The pieces of a great movie are here, but the heart is lacking.
In his 4th movie as director, Ben Affleck takes on the difficult task of creating a gangster movie in the 21st century. While the movie is gorgeously shot, extremely well acted, and the costumes and atmosphere are on point, the film lacks the heart and soul that made other mobster movies so great.
Joe Coughlin (Affleck) a prohibition bandit, as he calls himself, doesn't think of himself as a gangster. However, fate has forced Joe into working for the mob as he kills or has others killed in the name of moving toward heaven. What comes of this is a swearing gangster story, which pits Joe in the most dire of circumstances and the addiction of money and power start to take over.
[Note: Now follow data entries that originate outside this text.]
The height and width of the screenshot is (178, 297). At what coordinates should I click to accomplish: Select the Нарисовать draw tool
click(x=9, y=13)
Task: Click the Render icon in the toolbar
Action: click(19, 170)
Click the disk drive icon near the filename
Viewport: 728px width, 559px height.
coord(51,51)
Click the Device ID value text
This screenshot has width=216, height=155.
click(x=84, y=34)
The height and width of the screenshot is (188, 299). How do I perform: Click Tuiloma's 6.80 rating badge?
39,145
Although containing beautiful scenery and set in Florida and Cuba, writer/director Affleck's crime story misses the weight of crime films, which casually juxtapose the serious with the not so. It lacks the sass of Pulp Fiction and the gravitas of The Godfather with not much of their verbal gymnastics or irony. It lacks the heart that made Goodfellas and Casino such modern classics, mainly because the film fails to have the tense 'edge of your seat' moments that other films thrive on..
Joe wanting to be a saint while being a sinner requires an actor of considerable resources, which Affleck showed a modicum of recently in the Accountant because it required him to be affectless. He brings that same stolid mien to this film and endangers the edge necessary for the success of actors like Al Pacino. Like Affleck, the film is listless except when Tommy Guns take charge.
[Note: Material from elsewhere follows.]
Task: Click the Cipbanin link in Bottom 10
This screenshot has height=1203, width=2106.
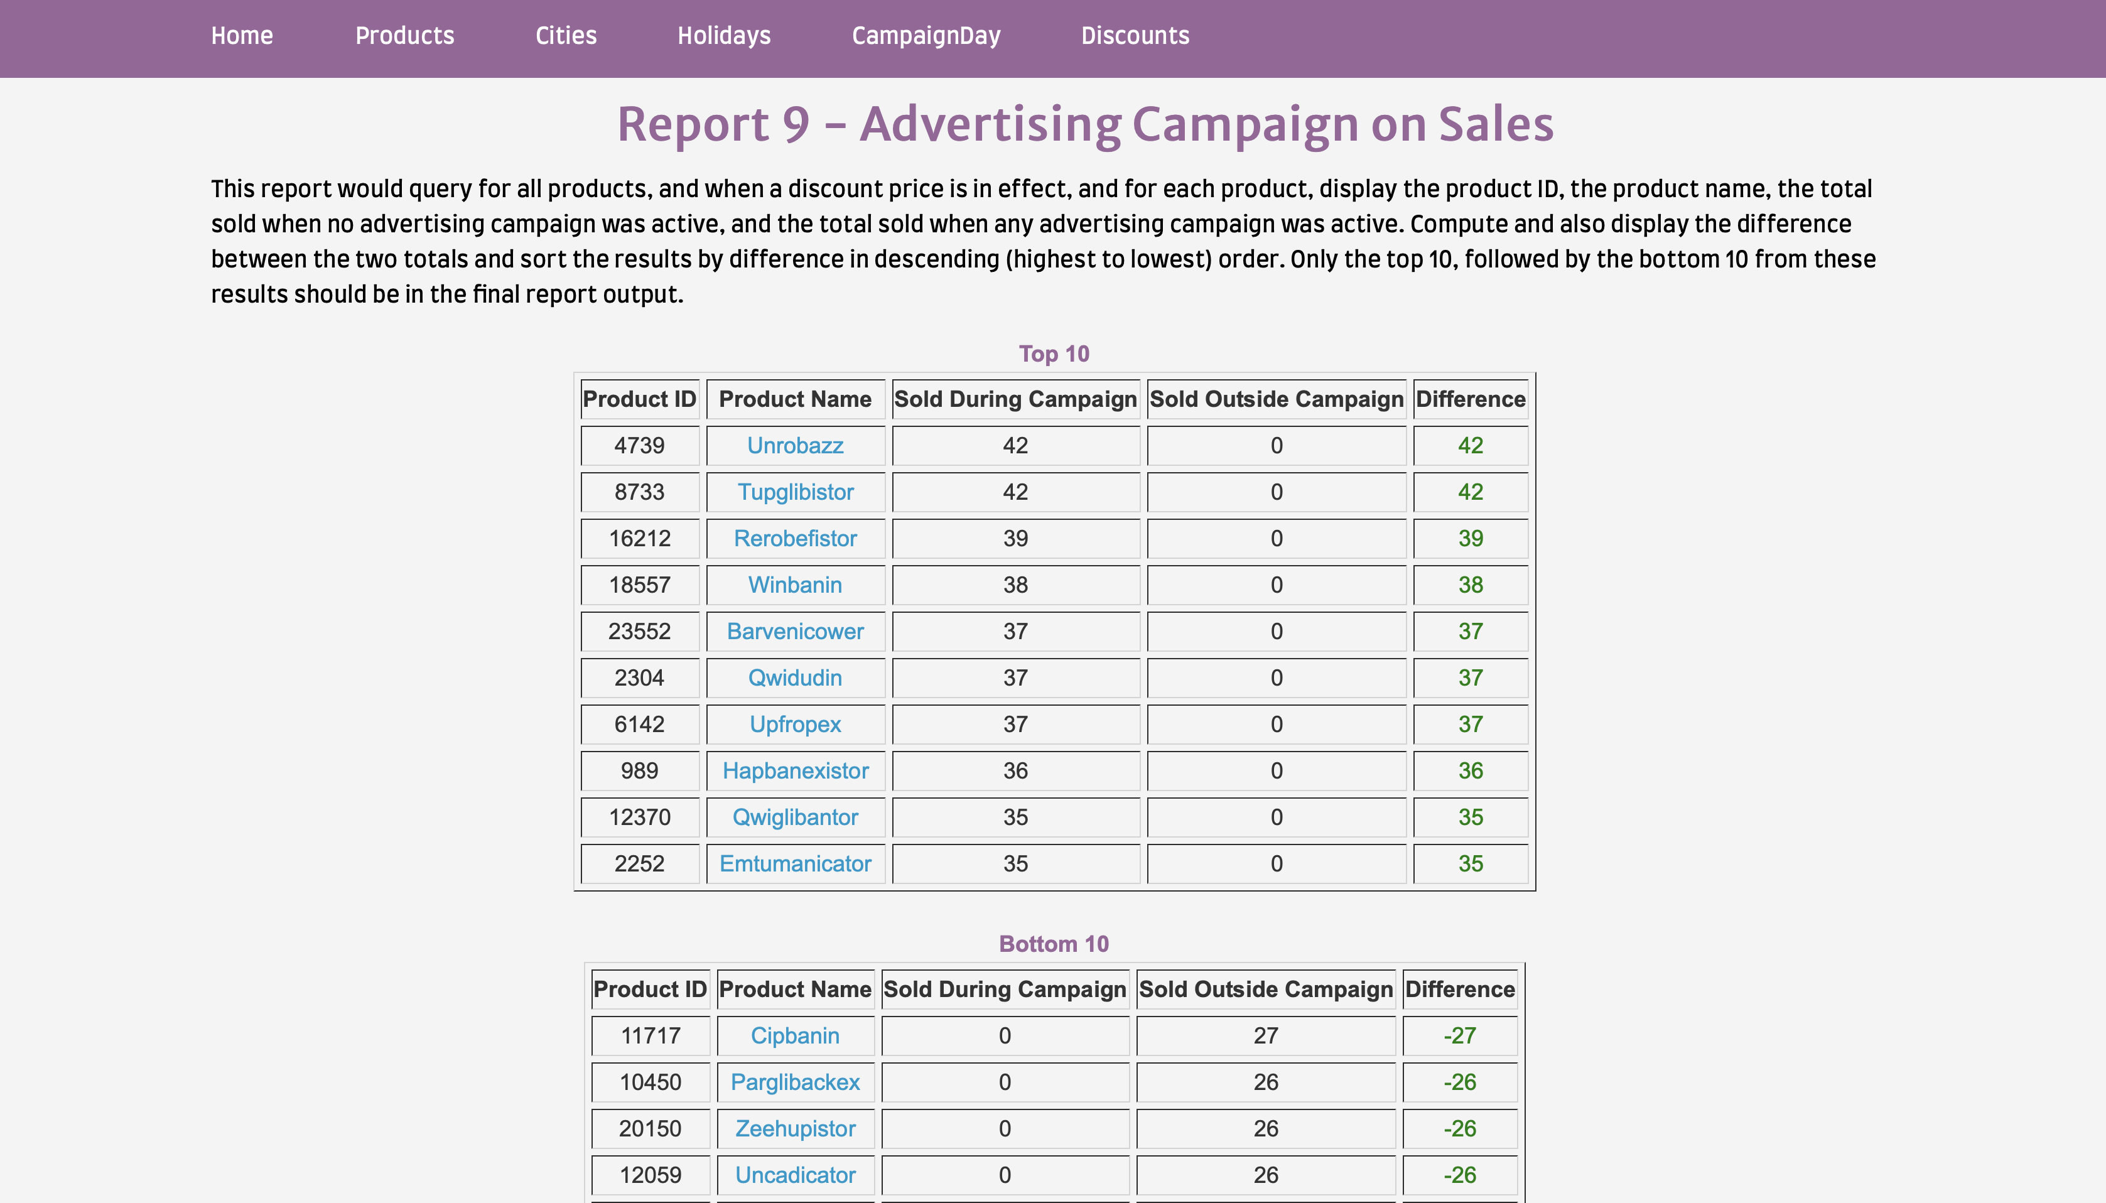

As Joe navigates from a low-rent lover, Emma (Sienna Miller), to a classy love, Graciella (Zoe Saldana), director Affleck spends too much time on their embraces and too little on what makes him love them so passionately. He does love his own image as his abundance of self close-ups testifies. Maybe there is no passion, just old affectless Affleck, even though I did enjoy his acting, there just wasn't much else to the characters.
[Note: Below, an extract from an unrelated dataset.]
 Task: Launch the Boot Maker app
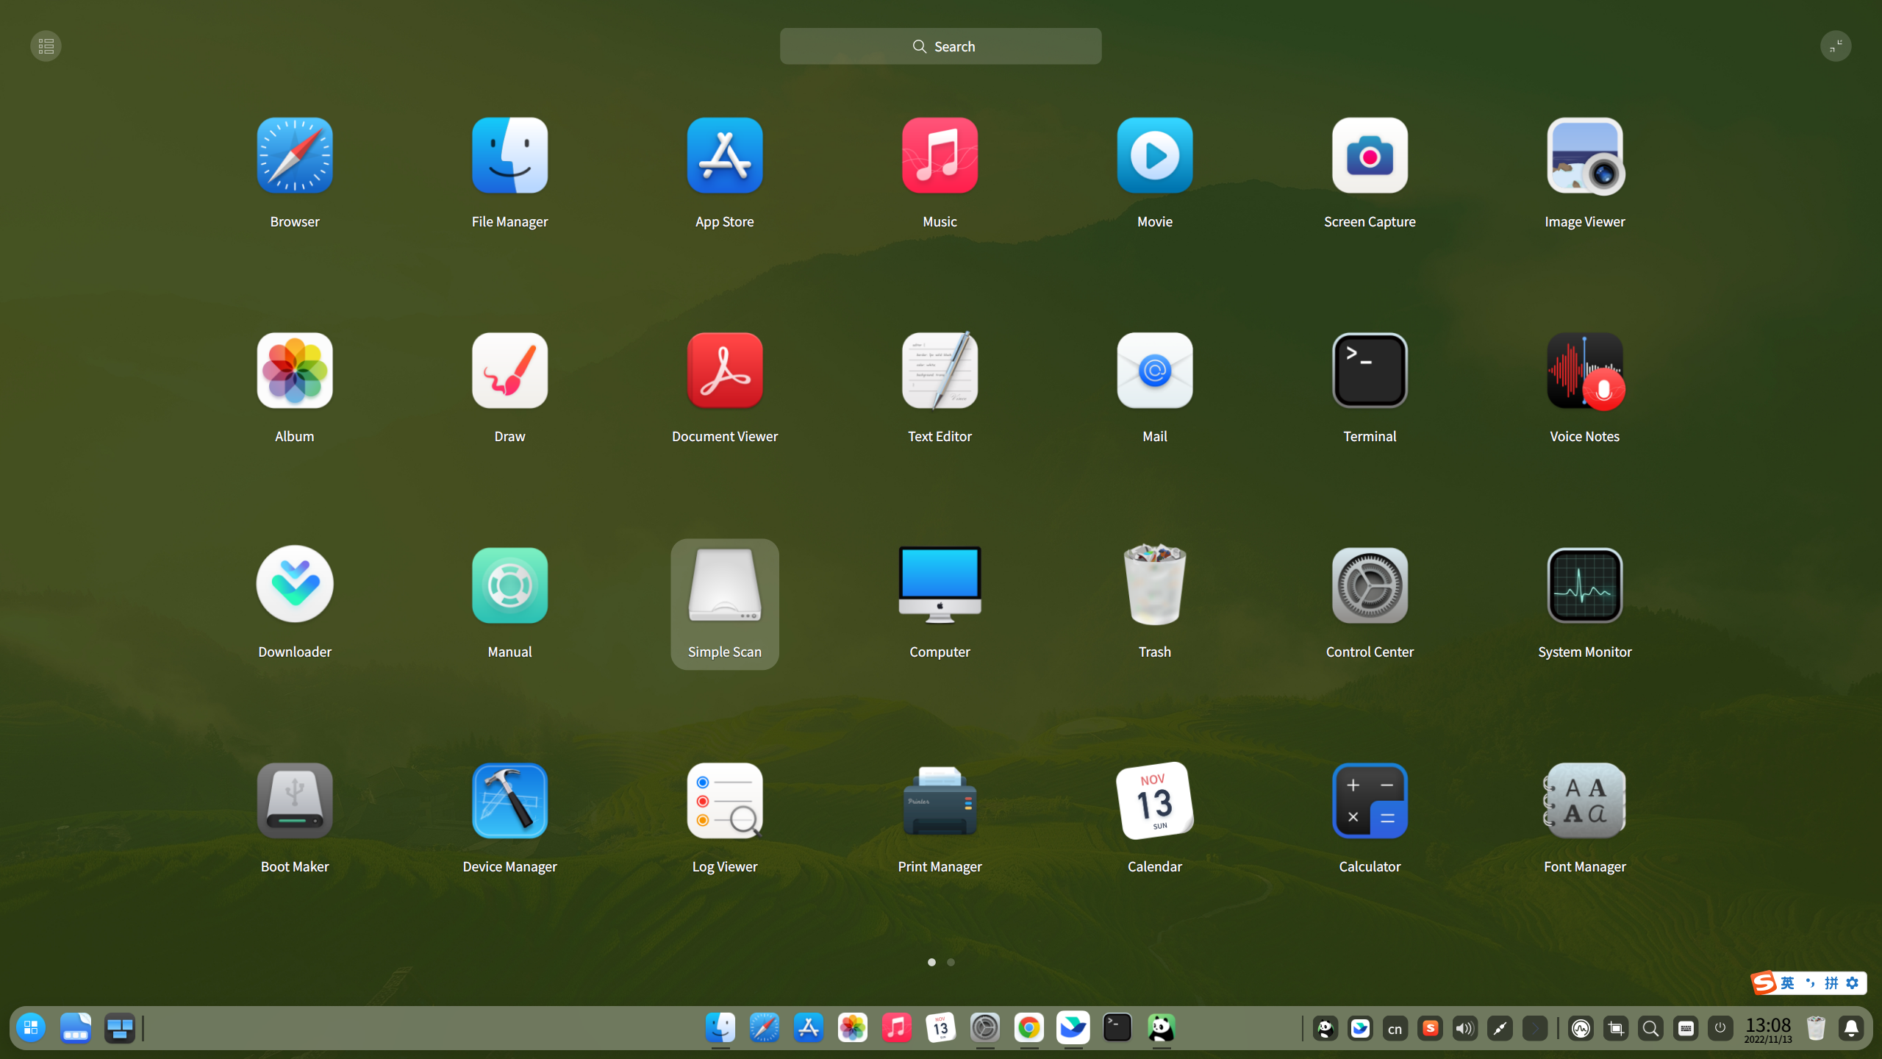pyautogui.click(x=294, y=801)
It's dumping time in Hollywood, and Live by the Night is a classic example of why smart studios dump dull movies in January. It's not all that bad the way Joe is not all that bad. However, it just doesn't have the firepower to go against the big guns in the Oscar race. Remember the wild surprises and rich characters of the long-form Sopranos?
Which is where the heart is nowadays in gangster stories and that would be on T.V.
6.5/10.
This review of Live by Night (2016) was written by Chris O on 17 Jan 2017.
Live by Night has generally received mixed reviews.